Yes, Jesus quoted “My God, my God, why have you forsaken me” (Psalm 22:1) on the cross, and there are quite incredible messianic parallels throughout the psalm that the gospels draw upon, from pierced hands and feet to villains dividing his clothes and casting lots for them. But what if the shadow of the cross prevents me from seeing and appreciating the psalm in its own light?
This psalm is honest about feelings of doubt, abandonment and suffering, while simultaneously expressing hope, trust and remembering God’s faithfulness. It’s a paradoxical tension of feeling abandoned and swallowed up, while also forcing yourself to continue to trust, because you know you do even though right now you don’t.
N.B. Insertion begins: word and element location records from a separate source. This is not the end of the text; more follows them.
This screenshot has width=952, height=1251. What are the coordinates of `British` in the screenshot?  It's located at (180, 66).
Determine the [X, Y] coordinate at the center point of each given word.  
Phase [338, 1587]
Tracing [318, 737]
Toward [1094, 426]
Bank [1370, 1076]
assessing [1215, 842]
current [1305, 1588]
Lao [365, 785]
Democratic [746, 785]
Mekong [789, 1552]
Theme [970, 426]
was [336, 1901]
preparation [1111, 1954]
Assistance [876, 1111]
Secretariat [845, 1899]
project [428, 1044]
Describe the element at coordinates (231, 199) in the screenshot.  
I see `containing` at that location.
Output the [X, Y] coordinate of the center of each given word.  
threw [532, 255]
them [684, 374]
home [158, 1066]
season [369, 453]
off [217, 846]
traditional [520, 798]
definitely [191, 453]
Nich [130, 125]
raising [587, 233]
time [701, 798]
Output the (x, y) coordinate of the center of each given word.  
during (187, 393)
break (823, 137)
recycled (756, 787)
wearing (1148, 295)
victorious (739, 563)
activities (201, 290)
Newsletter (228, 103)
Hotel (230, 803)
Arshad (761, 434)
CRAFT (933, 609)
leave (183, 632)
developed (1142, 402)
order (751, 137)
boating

This resonates with me. I know the good things God has done and is doing; and I see the goodness of God around me, even while I also, in the same breath, express my doubt and sometimes wonder how I have been hoodwinked into trusting this invisible invention. I feel like the double-minded man the Book of James warns against (James 1:6-8), but I also feel like the man who says, “Lord I believe, help my unbelief” (Mark 9:24).
Our ever-shrinking world can be an overwhelming myriad of ideas and beliefs. Jesus says, “Seek and you shall find.” If you’re looking for evidence to point toward God’s existence, there is plenty there. If you want to find reasons to reject God’s existence, there is plenty there. I suppose there are many reasons to believe or doubt, but I was brought up with a worldview that assumes God exists, and mostly I have found this a very healthy and hopeful place from which to live.
Psalm 22 doesn’t actually question the existence of God; it questions the action or involvement of God. The psalmist doesn’t ask, “Is there a God?” but believes there is and cries out, “My God, my God, why have you forsaken me?”
Whenever I struggle with whether I believe God exists, I’m actually struggling from within a worldview where God does exist. I, like the psalmist, somewhat ironically bring my unbelief to the very God I’m not believing in. I can’t seem to get away from my belief, even in my unbelief, and for that I am thankful.
The church has not always made it easy to keep faith in Jesus. Too often, we have lost our way, done as much harm as good, and many have lost faith in the church and Jesus. I, too, sometimes struggle with the church and all its tragic failings. Yet, like Peter, I say to Jesus when asked if I’m going to also leave like the others, “Lord, to whom shall we go? You have the words of eternal life. We have come to believe and to know you are the Holy One of God” (John 6:68).
I don’t keep the faith because of the church, because of my upbringing or because of my education. I keep my faith, even when I doubt and feel like I’ve lost it, because the person of Jesus is so compelling that I can’t turn away. Even though I constantly flounder in following his way, I just can’t bear to turn away.
I guess no matter what I do and how I try to wrestle with scripture, I can’t seem to escape the shadow of the cross, and I’m glad for it.